Thomas Knoll wasn’t trying to build the world’s most influential image editor. In 1987, the University of Michigan PhD student had a narrower headache. His Macintosh Plus displayed images in black and white only, no grayscale, which made his computer vision research far harder than it needed to be. So he wrote a small utility he called Display. It tricked the screen’s pixels into simulating shades of gray. That piece of student code, scratched out to solve a concrete problem, became the foundation of Adobe Photoshop.
The software first hit store shelves on February 19, 1990. Over the next three and a half decades it reshaped photography, publishing, film, and web design. Thomas Knoll’s own account, drawn from a 2015 interview on the Adobe Blog, supplies the definitive version of events. For a generation that edits images daily without thinking about where the tools originated, the history carries fresh weight.
When a Brother’s Request Changed Everything
Knoll had been coding since high school, self-taught in BASIC on a timesharing machine, and he had been an amateur photographer since age eleven, when his father handed him an Argus Rangefinder and taught him darkroom developing. Those two skills stayed in separate boxes until his brother John saw Display in action.

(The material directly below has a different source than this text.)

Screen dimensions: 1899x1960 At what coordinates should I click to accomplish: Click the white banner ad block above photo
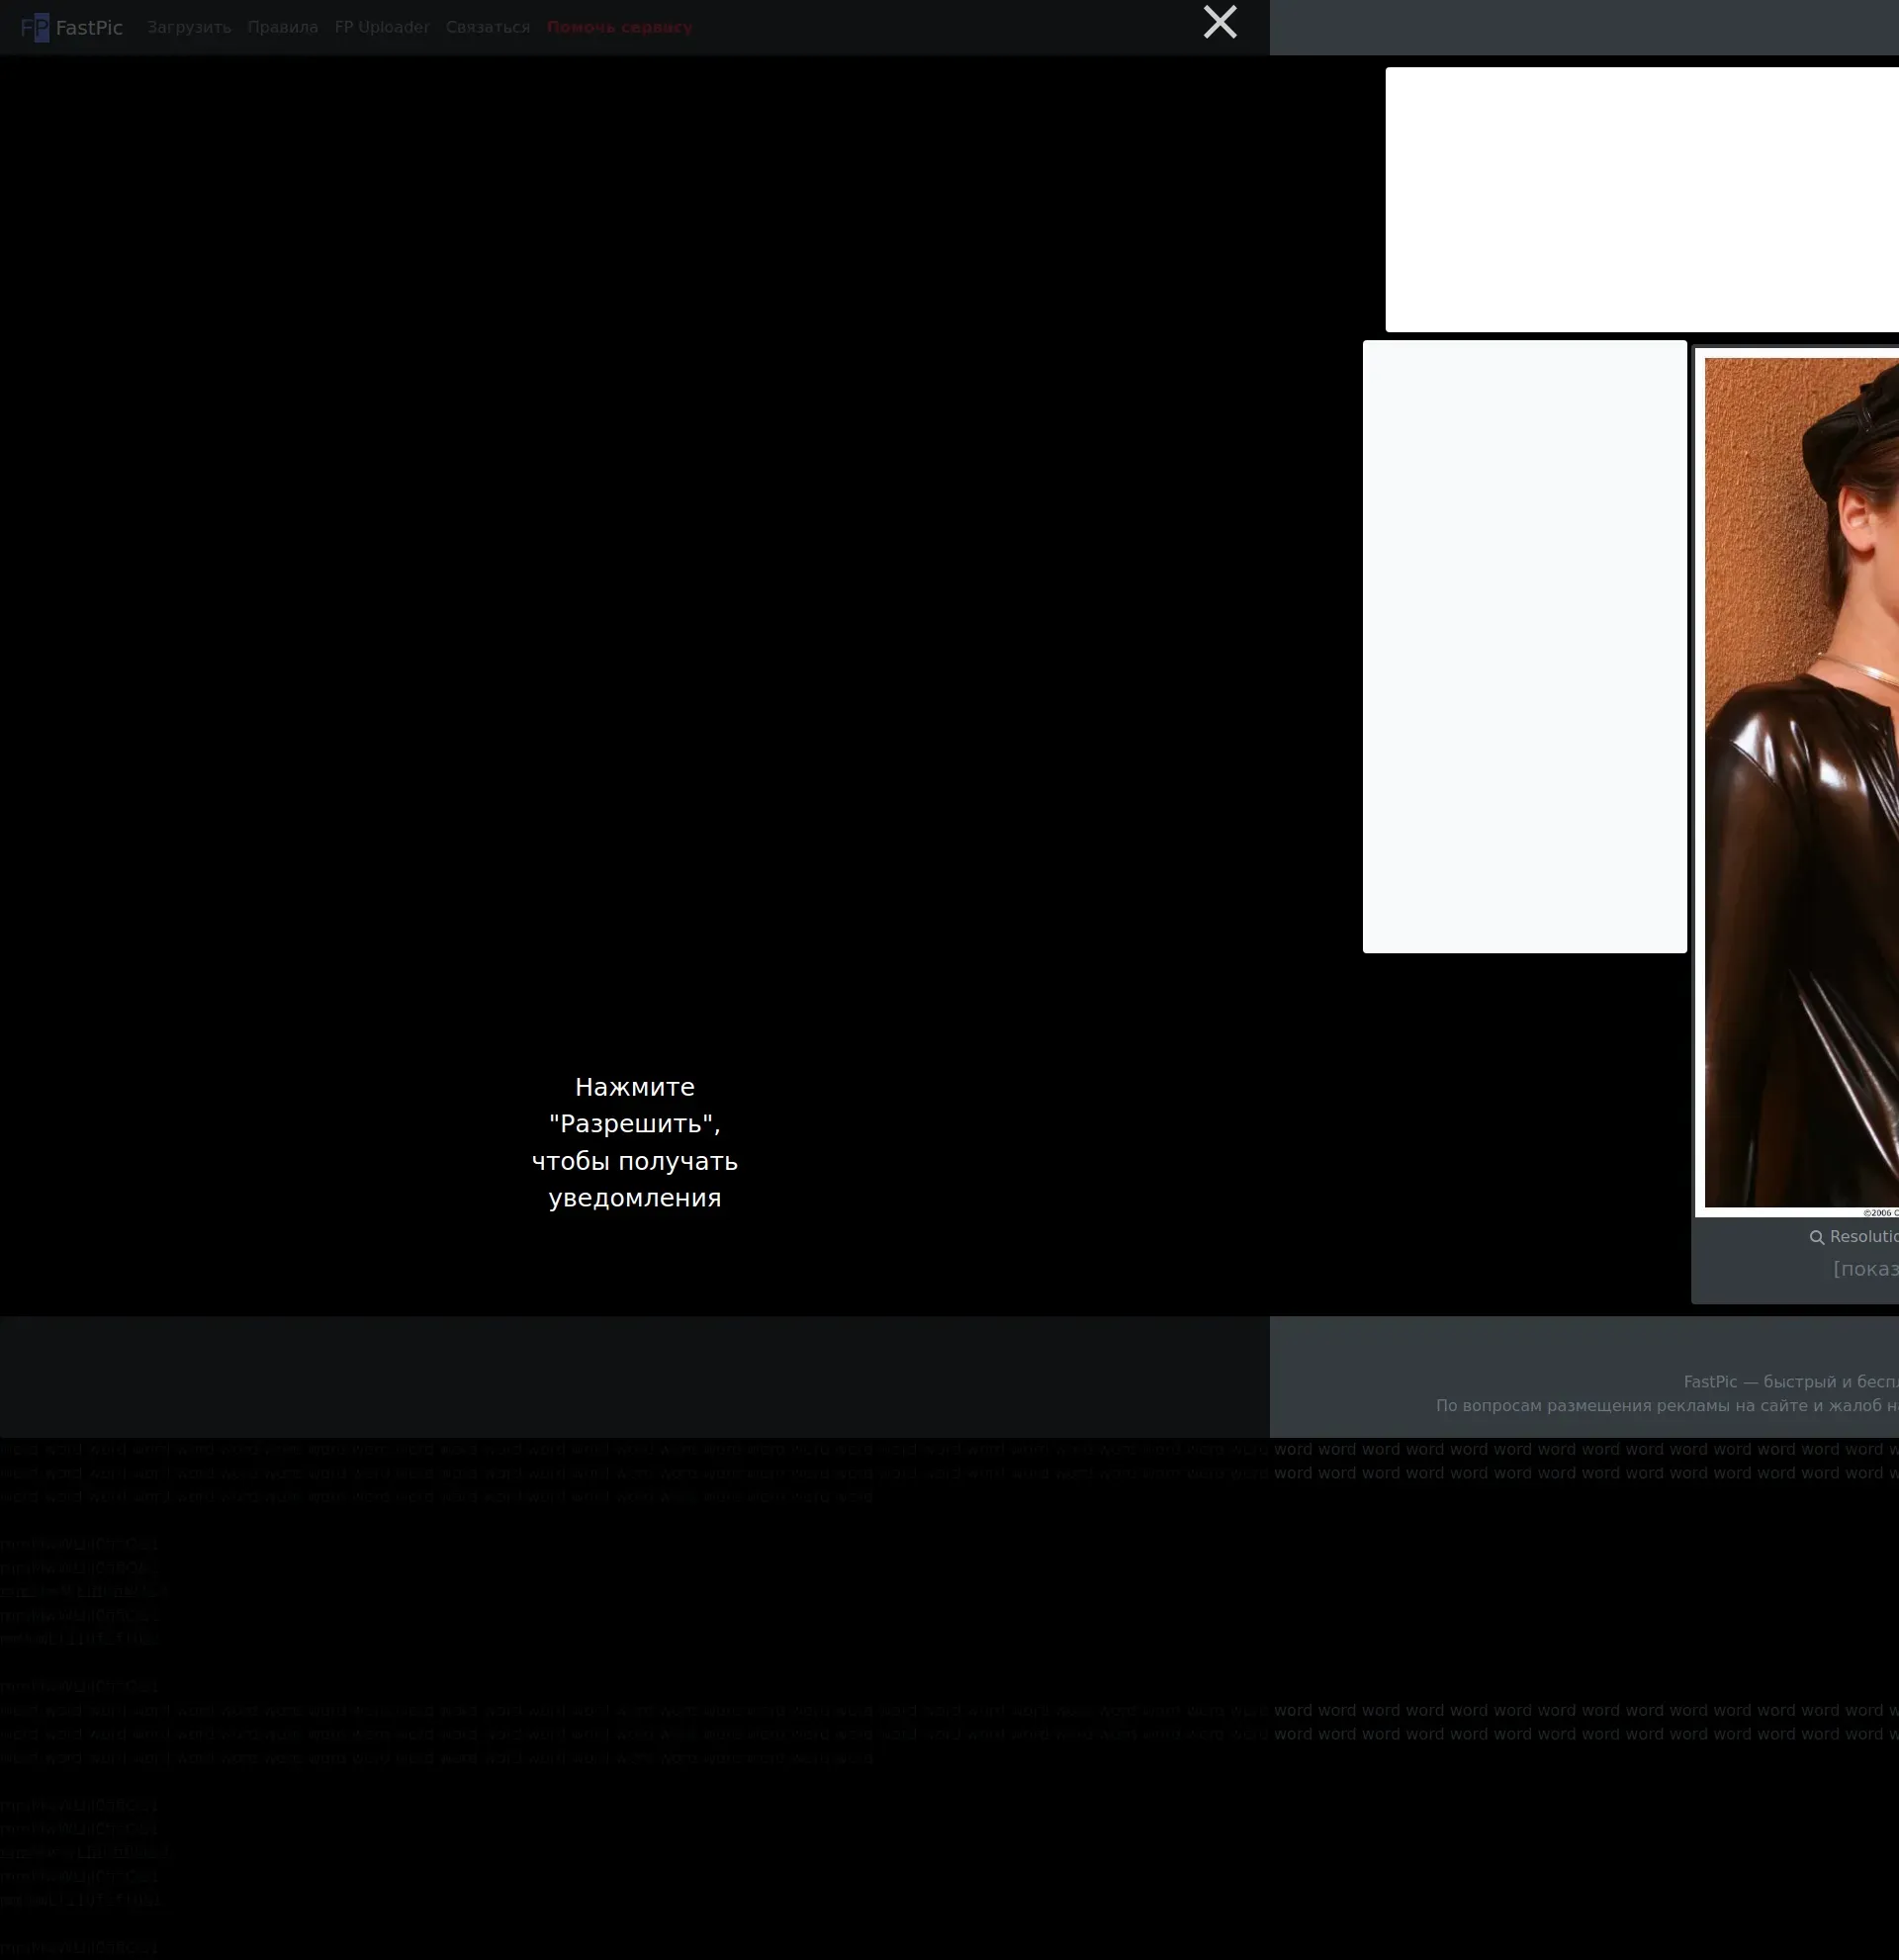1640,199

John Knoll worked at Industrial Light and Magic, George Lucas’s effects house, doing analog image compositing. The company had also started dabbling in digital processing, scanning movie frames into numerical data, altering them, and writing them back to film. John grasped the possibilities right away.
As Thomas recalled in the Adobe interview, his brother laid out the logic plainly: convert footage into numbers, convert the numbers back into footage, and everything between those steps is fair game. John told him this was where special effects were headed and started teaching himself computer graphics.
Thomas handed over the collection of image-processing utilities he had written for his research. John used them but quickly bumped into a workflow wall. Hopping between separate programs wasted time. He asked Thomas to fold all the tools into a single application. The request was practical, not visionary. It also cemented the integrated workspace that still defines Photoshop.
Darkroom Chemistry Meets a Digital Slider
Once the tools lived under one roof, John surfaced another snag. The computers he used ran monitors with mismatched gamma settings, so an image would look lighter or darker depending on the machine. The fledgling application needed a way to correct for that.
The problem sent Thomas back to his darkroom years. He knew how photographers used chemical baths, paper grades, and enlarger controls to shift brightness and contrast. That knowledge steered him toward the Levels adjustment feature, Photoshop’s first major image-correction tool. The direct line from wet darkroom technique to digital slider was built into the product from the start.
The brothers first called their project ImagePro before landing on Photoshop. By October 1988 they had an alpha build, version 0.63, though it never reached store shelves.
Several Doors Shut Before Adobe Opened
The Knolls shopped the software to multiple tech companies and met a string of closed doors. Some firms declined to even look at the product, insisting they had similar efforts underway and citing competitive concerns. Others simply said image editing fell outside their product line.
Adobe’s response differed the moment the demo began. The team recognized the software’s capabilities and saw how neatly it would slot into Adobe’s catalog. The company secured the distribution rights, and Photoshop 1.0 launched exclusively for the Macintosh in February 1990. It needed Mac System 6.0.3, took up roughly two megabytes of storage, and carried an $895 price aimed at design agencies, publishers, and graphic-arts professionals. The Lasso and Magic Wand tools arrived in that debut version, cutting image-editing tasks from hours to minutes and establishing conventions that rival programs soon replicated.
There remained a hard limit on the software’s reach. Consumer digital cameras did not exist yet, and photographic-quality digital printers were not available. Getting a print from Photoshop meant generating four-color film separations and routing them through a commercial press. Producing a single photograph could cost several thousand dollars.
Waiting for the World to Catch Up
The program’s trajectory bent sharply upward with the arrival of the public web in the early 1990s. Site creators needed tools to process and compress images, and Photoshop met that need. Affordable inkjet printers followed, letting photographers scan film, edit digitally, and print at home. Then came consumer digital cameras, which removed the scanning step and poured image files directly into the editing pipeline.
Thomas Knoll described the sequence in his 2015 interview, noting that digital photography likely would not have spread as quickly without an established path for processing and printing. The software had been ready years before the supporting hardware matured. It waited, and the market eventually grew around it.
Adobe has since released Photoshop across multiple platforms, adapting it from desktops to mobile devices. The company donated the Photoshop 1.0 source code to the Computer History Museum, preserving its role in computing history. Asked in 2015 about what came next, Thomas Knoll pointed to the migration from large computers to mobile as a critical area of work. He also noted he still finds it satisfying to watch artists use Photoshop’s low-level features to produce work he never anticipated. That versatility, he said, is what makes the tool endure.